The lawsuit exposed how Carlson privately held a wholly different view than his on-air persona. A Dominion spokesperson did not comment on Carlson’s departure from Fox.
Behind-the-scenes allegations
Grossberg, the ex-Fox News producer who has since disavowed the network, claimed in recent lawsuits that there was rampant sexism and misogyny among Tucker Carlson’s show team. Last month, she sued Fox News, Carlson, his executive producer Justin Wells and other figures, as well as Fox’s parent corporation.
Grossberg, who joined Carlson’s team after the 2020 election, said in her lawsuit that after her first day on the job that “it became apparent how pervasive the misogyny and drive to embarrass and objectify women was among the male staff at TCT,” referring to “Tucker Carlson Tonight.”
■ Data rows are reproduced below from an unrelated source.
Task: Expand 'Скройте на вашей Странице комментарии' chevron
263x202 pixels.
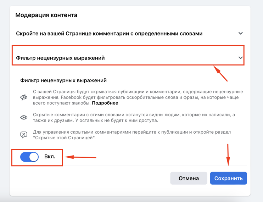Action: (241, 33)
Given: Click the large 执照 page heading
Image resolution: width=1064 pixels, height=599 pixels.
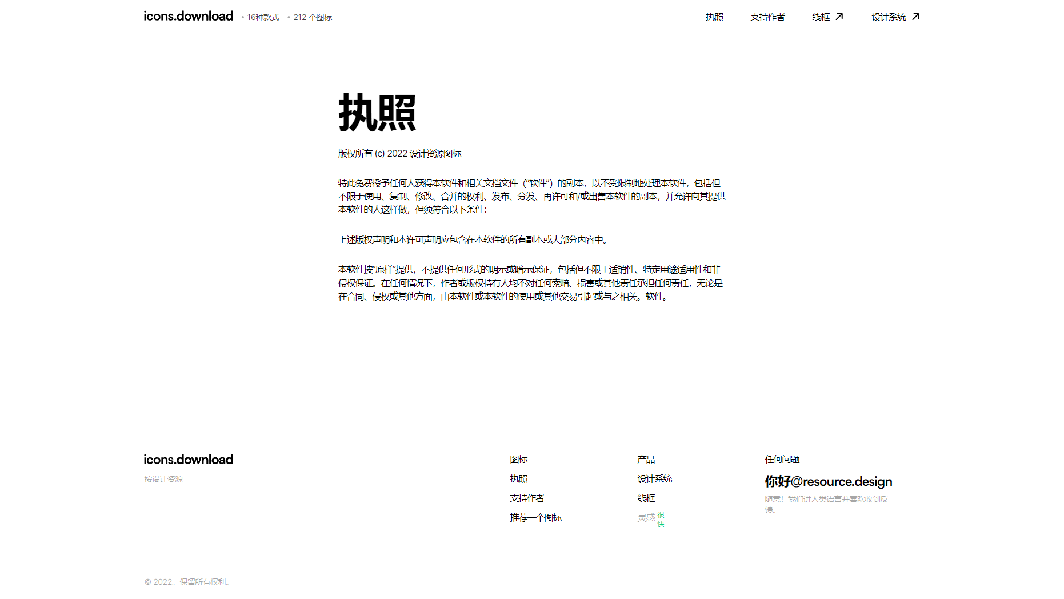Looking at the screenshot, I should 377,113.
The lawsuits also claim that Grossberg alerted Wells to some of the “inappropriate and harassing conduct” that she endured while working at the show, but he “brushed aside” her concerns, according to court filings.
Fox News is aggressively fighting two lawsuits from Grossberg. A Fox spokesperson previously said the lawsuits were “riddled with false allegations against the network and our employees.”
In a lawsuit filed last month, Grossberg said Carlson “was very capable of using such disgusting language about women in the workplace.”